[start of Passage provided]

Use `StringList` to make a choice group out of (a large number of) strings. It will guarantee that the resulting regular expression matches even the longest string in the list, it will escape all the meta symbols (such as `.` or `+`) and convert the pattern to case insensitive format, if needed.

For instance, let's redefine KOGUS as a `StringList`, which has more units / unit abbreviations and which ignores case while matching the strings:

In [12]:
from estnltk.taggers.system.rule_taggers.regex_library.string_list import StringList

# Create pattern
KOGUS = StringList(['supilusikas', 'supilusikat', 'sl', 
                    'teelusikas', 'teelusikat', 'tl',
                    'pakk', 'pakki', 'pk', 
                    'tükk', 'tükki', 'tk', 
                    'gramm', 'grammi', 'g'], group_name='unit',
                     description='Captures 5 types of food units (incl abbreviations).',
                     ignore_case=True)

[end of Passage provided]
[start of Dataset entries]

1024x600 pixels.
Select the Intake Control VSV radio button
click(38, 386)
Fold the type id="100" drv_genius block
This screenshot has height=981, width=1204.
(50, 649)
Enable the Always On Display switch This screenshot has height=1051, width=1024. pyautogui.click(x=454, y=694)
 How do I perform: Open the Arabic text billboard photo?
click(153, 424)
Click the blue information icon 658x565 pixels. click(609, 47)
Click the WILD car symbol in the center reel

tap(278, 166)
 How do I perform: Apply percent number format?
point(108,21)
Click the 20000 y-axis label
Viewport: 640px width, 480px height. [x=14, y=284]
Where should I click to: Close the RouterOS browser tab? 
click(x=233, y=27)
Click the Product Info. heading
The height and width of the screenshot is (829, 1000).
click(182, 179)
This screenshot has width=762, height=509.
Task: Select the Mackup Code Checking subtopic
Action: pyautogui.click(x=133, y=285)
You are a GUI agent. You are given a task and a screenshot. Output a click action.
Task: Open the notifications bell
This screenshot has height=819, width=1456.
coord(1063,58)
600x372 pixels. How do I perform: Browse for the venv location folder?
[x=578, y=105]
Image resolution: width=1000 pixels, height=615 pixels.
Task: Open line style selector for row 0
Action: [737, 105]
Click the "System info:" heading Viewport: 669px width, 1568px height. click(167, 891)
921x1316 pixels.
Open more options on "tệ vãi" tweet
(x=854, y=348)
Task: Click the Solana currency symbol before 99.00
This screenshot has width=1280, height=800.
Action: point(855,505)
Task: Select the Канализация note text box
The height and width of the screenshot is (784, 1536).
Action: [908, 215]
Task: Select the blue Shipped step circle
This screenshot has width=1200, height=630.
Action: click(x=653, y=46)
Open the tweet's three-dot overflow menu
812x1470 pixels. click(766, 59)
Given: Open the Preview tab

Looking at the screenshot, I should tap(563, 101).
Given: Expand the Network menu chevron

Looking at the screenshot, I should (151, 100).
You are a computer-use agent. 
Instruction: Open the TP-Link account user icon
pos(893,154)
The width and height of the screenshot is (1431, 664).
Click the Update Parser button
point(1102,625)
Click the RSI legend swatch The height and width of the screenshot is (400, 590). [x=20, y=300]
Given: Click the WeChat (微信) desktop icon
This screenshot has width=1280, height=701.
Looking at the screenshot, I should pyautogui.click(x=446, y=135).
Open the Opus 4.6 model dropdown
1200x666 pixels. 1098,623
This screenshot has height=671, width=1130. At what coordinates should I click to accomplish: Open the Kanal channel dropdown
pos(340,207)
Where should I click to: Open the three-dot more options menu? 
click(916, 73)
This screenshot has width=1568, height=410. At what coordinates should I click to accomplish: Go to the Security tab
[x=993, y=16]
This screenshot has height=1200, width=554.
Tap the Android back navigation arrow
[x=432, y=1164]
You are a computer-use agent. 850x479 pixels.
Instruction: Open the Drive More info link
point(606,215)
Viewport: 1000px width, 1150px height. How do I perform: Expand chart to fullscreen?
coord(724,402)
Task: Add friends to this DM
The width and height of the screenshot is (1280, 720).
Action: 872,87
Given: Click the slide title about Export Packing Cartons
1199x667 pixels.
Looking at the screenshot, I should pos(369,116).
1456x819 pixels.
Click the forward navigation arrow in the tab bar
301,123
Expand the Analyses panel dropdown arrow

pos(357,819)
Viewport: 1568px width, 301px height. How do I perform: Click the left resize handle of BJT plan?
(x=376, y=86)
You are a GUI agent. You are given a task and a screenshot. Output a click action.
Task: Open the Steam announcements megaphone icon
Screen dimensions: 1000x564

[end of Dataset entries]

Directives:
a) Decide whether each statement agrees with the StringList excerpt, answering yes or no and quoting the deciding words from it: (i) StringList escapes meta symbols such as `.` or `+`. (ii) The redefined KOGUS is described as capturing three types of food units. (iii) The redefined KOGUS uses the group name 'unit'.
b) According to the StringList excerpt, what does StringList guarantee about the resulting regular expression?
c) Set down the part of the StringList excerpt between "For instance, let's" and "ignore_case=True)", inclusive, with no changes.

Expected results:
a)
(i) Yes: "it will escape all the meta symbols (such as `.` or `+`)"
(ii) No: "Captures 5 types of food units (incl abbreviations)."
(iii) Yes: "group_name='unit'"

b) It guarantees that the resulting regular expression matches even the longest string in the list.

c)
For instance, let's redefine KOGUS as a `StringList`, which has more units / unit abbreviations and which ignores case while matching the strings:

In [12]:
from estnltk.taggers.system.rule_taggers.regex_library.string_list import StringList

# Create pattern
KOGUS = StringList(['supilusikas', 'supilusikat', 'sl', 
                    'teelusikas', 'teelusikat', 'tl',
                    'pakk', 'pakki', 'pk', 
                    'tükk', 'tükki', 'tk', 
                    'gramm', 'grammi', 'g'], group_name='unit',
                     description='Captures 5 types of food units (incl abbreviations).',
                     ignore_case=True)